A Buzzfeed article ‘doxxing’ or disclosing the identity of the 2 Bored Ape Yacht Club (BAYC) creators has garnered quite the attention of people from the crypto community. They’ve been pretty vocal in criticizing the media platform for its actions.
The article was published on February 4th, by Kate Notopoulos, and was promptly titled “We Found The Real Names Of Bored Ape Yacht Club’s Pseudonymous Founders.” The article then went on to reveal that the founders of the BAYC were in fact, Greg Solano and Wylie Aronow. They both go by their pseudonymous names “Gordon Goner” and “Gargamel” respectively.

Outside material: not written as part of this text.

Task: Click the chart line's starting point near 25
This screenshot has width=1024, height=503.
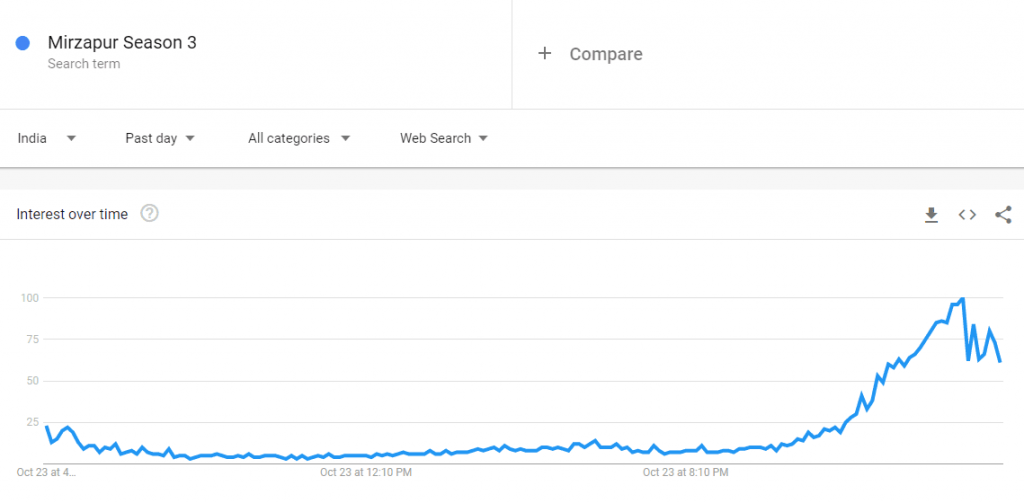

Of course, as is the nature with reports like this, members of the community took notice and it wasn’t long before they took to Twitter to critique Buzzfeed and Notopoulos. Many people in the community called said identity reveal ‘doxxing’, elaborating on the fact that it isn’t exactly the up to par when it comes to journalistic standards.

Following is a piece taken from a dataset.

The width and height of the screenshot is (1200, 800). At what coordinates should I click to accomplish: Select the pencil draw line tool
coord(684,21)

Following said ‘doxxing’ the 2 founders in question posted pictures of themselves on Twitter alongside their Bored Ape avatar.
Got doxxed against my will. Oh well.
Web2 me vs. Web3 me pic.twitter.com/uLkpsJ5LvN
— GordonGoner.eth (@GordonGoner) February 5, 2022
On the topic of doxxing, several prominent crypto personalities revealed that they’re against the notion. Ryan Selkis, for instance, the founder of Messari, posted a link to an old tweet of Notopoulos wherein she used a homophobic slur.
Cobie, a crypto podcaster gave the article a pretty stern description, calling it typical trash to get links and revenue.
Doxxing people for clicks and ad revenue. Typical Buzzfeed trash. Wonder if I can short Buzzfeed somehow. https://t.co/xDarnhoEqb
— Cobie (@cobie) February 5, 2022
Notopoulos on the other hand doesn’t seem to be bothered in the slightest by the backlash being sent her way. In the article, she questioned the decision behind the anonymity of the BAYC founders while drawing comparisons to the pseudonymous practice of founders in the crypto space and standards of the traditional business world.
I can’t help myself pic.twitter.com/sESyP20D0Z
— Katie Notopoulos (@katienotopoulos) February 6, 2022
She even made sure to draw attention to the fact that given the worth of the BAYC, the founders should be held accountable and that’s just not possible without them having an identity. She believes that the founders’ identity and information being brought into the light might at least help collectors come to a decision regarding the purchase of an NFT.
Of course, some in the community also questioned her motives as well. For instance, a Twitter user then asked her what public interest the doxxing serves considering there were absolutely no red flags regarding the founders.
The backlash further brings up the discussion of anonymity and publicity in the NFT scene. Using pseudonyms and anonymity has become the norm of the crypto and NFT scene.
Yuga labs, the company behind the BAYC, has an estimated worth of $5 billion, and the question remains where the line should be drawn in the sand.